Reviewed by: Deborah Apthorp, University of New England, Australia; Australian National University, Australia
Some years ago, as a vision science Honours and then PhD student emerging from a Psychology degree (as many of us do), I had no programming experience at all when I started to run my experiments. This was before the days of PsychoPy, so I ran everything in MATLAB, first of all relying on my supervisor to program the experiments and then, over the years, teaching myself the necessary programming skills.
A new book by Marco Bertamini, ‘Programming Visual Illusions for Everyone’ (part of an ongoing series, ‘Vision, Illusion and Perception’, published by Springer), would have been invaluable to me back then, and perhaps I would now be fluent in Python instead of MATLAB. As I now supervise many undergraduate, Honours and PhD students, this book is of great interest to me as a potential teaching tool.
The book is available for 44.99 € ($A69.24) for the hardback edition (price in Australia) or 35.69 € ($A54.93) for the e-Book. To be honest, the price for the e-Book in particular is a little high, and I would recommend the publishers consider reducing this if they want academics to consider it for use as a course textbook. However, having said that, this is not out of keeping with the general high prices of academic textbooks.
Aside from this issue, the book does pretty much what the title suggests. It starts with a general introduction to visual illusions (Peirce, 2007), a general introduction to programming in Python, and an introduction to PsychoPy (for those who don’t know it, a free, open-source software package for Python specifically designed to present visual stimuli and experiments). The tone in the introductory chapters is a little jovial and condescending (‘Visual illusions are fun, and they are also very useful to understand visual perception’), as if the book is directed at early high school students, but this could be due to the author’s native language not being English. The upside of this is that he also avoids the jargon that visual perception researchers sometimes lapse into, so that the book is very readable by non-experts in perception.

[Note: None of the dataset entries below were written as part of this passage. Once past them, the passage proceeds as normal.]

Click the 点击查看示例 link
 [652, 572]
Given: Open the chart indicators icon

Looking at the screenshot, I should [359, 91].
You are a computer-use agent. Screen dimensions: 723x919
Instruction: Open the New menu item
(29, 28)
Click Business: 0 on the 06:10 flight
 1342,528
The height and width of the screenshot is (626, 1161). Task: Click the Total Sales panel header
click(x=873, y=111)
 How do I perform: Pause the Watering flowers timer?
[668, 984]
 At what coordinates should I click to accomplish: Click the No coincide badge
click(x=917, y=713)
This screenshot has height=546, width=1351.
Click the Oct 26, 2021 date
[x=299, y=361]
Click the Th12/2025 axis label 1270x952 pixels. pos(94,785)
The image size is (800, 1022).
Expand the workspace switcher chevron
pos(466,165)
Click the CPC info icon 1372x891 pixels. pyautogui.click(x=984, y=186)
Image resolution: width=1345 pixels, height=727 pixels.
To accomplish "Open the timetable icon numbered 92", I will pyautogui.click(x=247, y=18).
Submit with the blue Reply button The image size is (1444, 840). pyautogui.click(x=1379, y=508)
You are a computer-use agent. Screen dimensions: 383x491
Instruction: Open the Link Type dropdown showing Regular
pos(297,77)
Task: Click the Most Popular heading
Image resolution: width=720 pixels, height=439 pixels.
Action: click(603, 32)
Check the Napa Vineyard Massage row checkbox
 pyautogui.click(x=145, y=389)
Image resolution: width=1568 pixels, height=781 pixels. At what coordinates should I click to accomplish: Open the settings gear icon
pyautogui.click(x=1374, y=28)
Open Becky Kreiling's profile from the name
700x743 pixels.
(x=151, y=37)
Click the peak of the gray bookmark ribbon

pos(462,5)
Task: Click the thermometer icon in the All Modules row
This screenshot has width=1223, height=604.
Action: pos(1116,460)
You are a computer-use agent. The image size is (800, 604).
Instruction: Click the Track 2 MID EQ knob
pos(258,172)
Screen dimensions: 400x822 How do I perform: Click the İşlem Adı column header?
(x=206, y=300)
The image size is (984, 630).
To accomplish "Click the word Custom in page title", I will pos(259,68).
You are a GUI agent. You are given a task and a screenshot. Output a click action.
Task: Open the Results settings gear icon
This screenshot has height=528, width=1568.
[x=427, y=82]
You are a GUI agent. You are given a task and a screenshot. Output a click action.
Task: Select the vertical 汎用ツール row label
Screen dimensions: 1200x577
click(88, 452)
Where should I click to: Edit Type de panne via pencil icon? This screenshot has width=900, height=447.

After the first three introductory chapters, each chapter covers a particular visual illusion (some more famous than others), giving a background on the history of the illusion, what it shows about the visual system, and some comments from a contemporary researcher about it. These sections often divert into little asides with fascinating (if somewhat irrelevant) tidbits of knowledge. After the background, there are detailed instructions on how to program the illusion in PsychoPy, with clear explanations about what each section of code does. The code itself is downloadable from the companion website (https://www.programmingvisualillusionsforeveryone.online/), although Bertamini wisely recommends that the reader should type all the lines (an approach also recommended in Learn Python the Hard Way Shaw (2017) – one of the most highly recommended books on learning Python). At the end of each chapter is a small ‘extra challenge for extra fun’ exercise where the reader can extend what they have learned by tinkering with the code.
The chapters progress in a logical way from simple (the Kanisza square) to complex (Hierarchical Motion Organisation), introducing a new concept or skill in each chapter. For instance, we progress from learning about how to create a simple rating scale in Chapter 4 (the Kanisza Square) to complex geometrical calculations in Chapter 11 (the Honeycomb Illusion), through to calling out to collect responses from the mouse, and checking whether the cursor is inside a bounding box (Chapter 15, Hierarchical Motion Organisation). This progression should ensure that the concepts learned build on each other and that the learning curve is not too steep for students who are not experienced in programming.
I have run the code from each chapter and everything works beautifully.
In terms of the intended audience for this book, it would be particularly useful for a late undergraduate or early graduate class based around visual perception with a light emphasis on learning some programming skills along the way or for a class about programming where the instructor was looking for something engaging to keep the students interested. Probably the former would be more suitable, though, as programming courses tend to require a more formal approach to learning the structure of the language or principle being taught. As a secondary text to a Python programming course, it could be a great fun resource. The book is also very suitable for established vision scientists wishing to translate their existing code from another language (e.g. MATLAB, Presentation) into PsychoPy.
One notable omission that might be worth considering for the next edition is that there is no chapter on turning the illusion demonstrations into experiments. Each chapter includes some code for tinkering with various illusion parameters – changing the size or angles of various elements – via an interactive rating-scale-style slider, but there is no progression to turning the code into an experiment that can output data. I realise perhaps the intricacies of staircase designs and so on might be too much, but even a simple Method of Constant Stimuli experiment could be helpful on this front.
Overall, this book is a very welcome addition to the much-needed category of resources to assist in programming specific to vision science. Since PsychoPy is such an actively maintained and updated program, with newly developed capabilities to deploy online experiments, I imagine that new editions will be necessary across the years, but the presence of an active online resource should assist in keeping the content current.